The official dedication occurred a bit later in the year on a perfect Sunday afternoon.

Once open, the library seemed as though it had been there forever. Every day our amazing staff tirelessly serves patrons. Books, DVDs, audio books, magazines and other materials stream in and out. The online Pamcat catalog lets patrons order materials for pick up in Goochland. Go to http://www.pamunkeylibrary.org to view all services.

The meeting room soon became a favorite location for meetings and events of all sorts and almost constantly in use.

The Pamunkey Regional Library is a consortium of several counties who pool their resources to provide a wide range of library materials and services to patrons. Interlibrary loan of other materials can also be arranged.

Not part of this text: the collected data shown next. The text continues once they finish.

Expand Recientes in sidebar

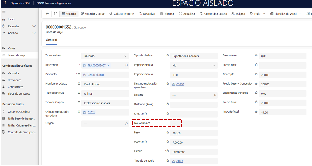pyautogui.click(x=34, y=26)
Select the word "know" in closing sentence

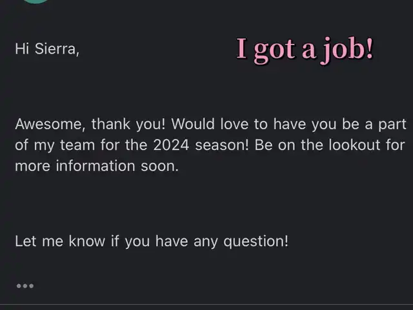click(x=87, y=241)
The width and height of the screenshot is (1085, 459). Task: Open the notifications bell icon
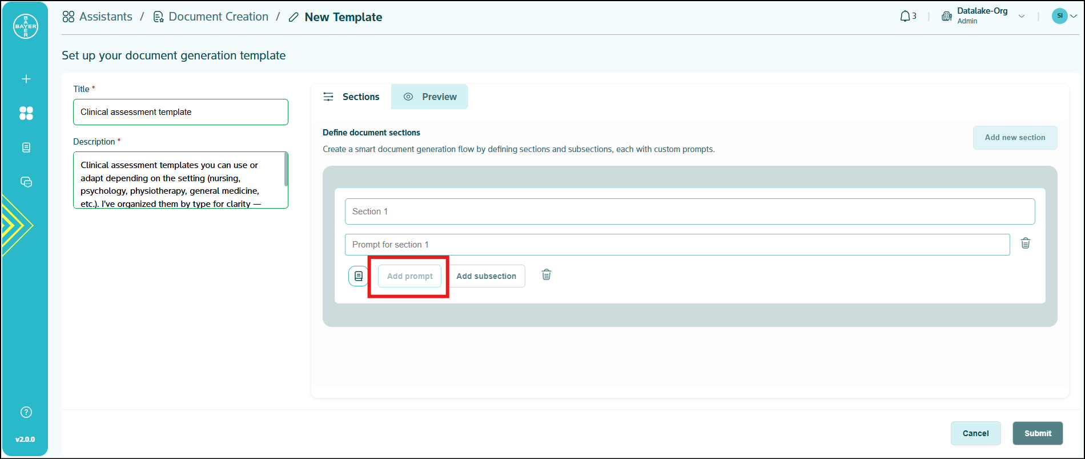[x=905, y=17]
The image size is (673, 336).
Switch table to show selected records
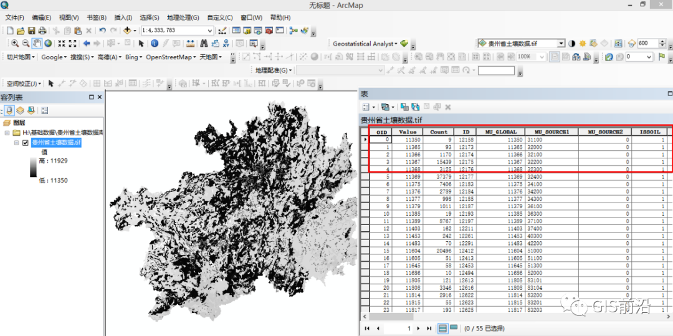(x=454, y=328)
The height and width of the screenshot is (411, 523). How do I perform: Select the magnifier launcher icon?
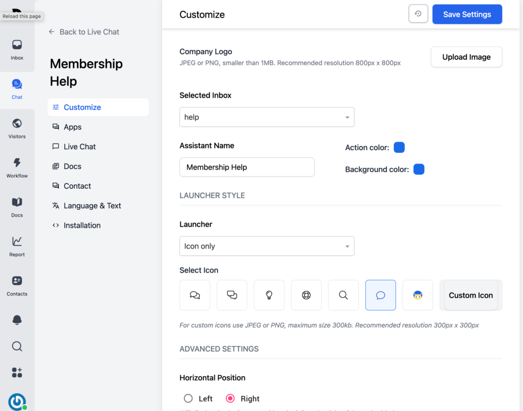point(343,295)
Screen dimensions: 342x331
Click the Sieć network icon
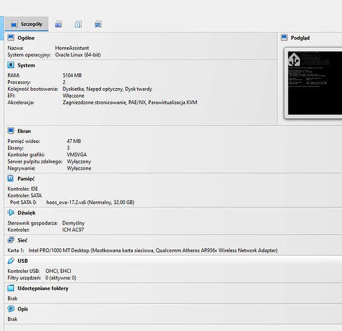(11, 240)
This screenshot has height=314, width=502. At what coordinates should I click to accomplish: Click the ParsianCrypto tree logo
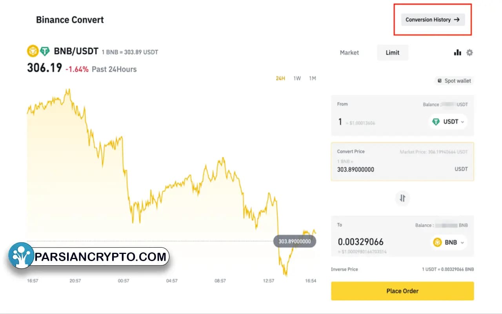pyautogui.click(x=22, y=255)
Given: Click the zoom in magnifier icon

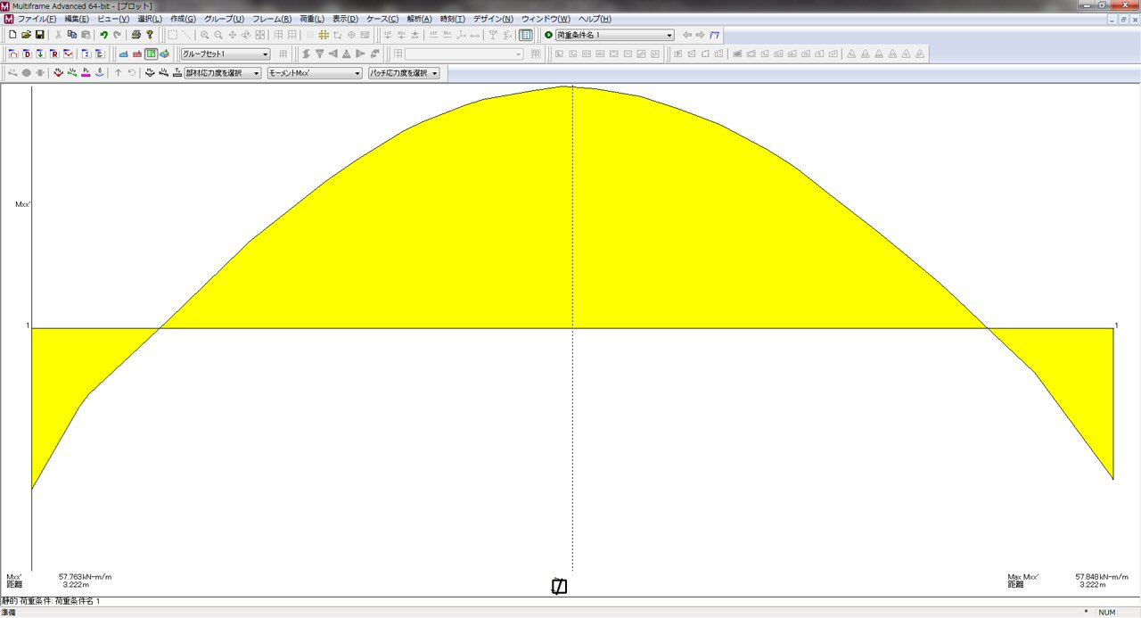Looking at the screenshot, I should (204, 35).
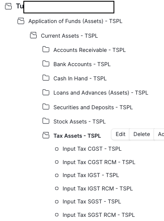Collapse Tax Assets open-folder icon
Screen dimensions: 164x221
pos(46,135)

From the start, the library computers have provided the only high speed internet access available to some citizens. A modest expansion currently underway will add additional computers. The structure is funded by cash proffer money collected from new homes. The computers and furniture will be funded by FOGL.

Pamunkey Library cards are free to all Goochland residents. Neighboring jurisdictions like Henrico have reciprocity agreements with the Pamunkey system which enable you to use their materials at no charge.

Please visit and get to know your library. Take a look around and don’t miss the story well and wildlife mural in the children’s section. Painted by local artist Patti Rosner, the mural was funded by FOGL, including a bequest by the late Eva Foster a former District 5 supervisor, and depicts animals that do and did live in Goochland.

FOGL also helps fund programs throughout the year as well as some capital expenses including things like furniture and signage.

The Goochland Branch Library is a local treasure. Come see why and have some cake!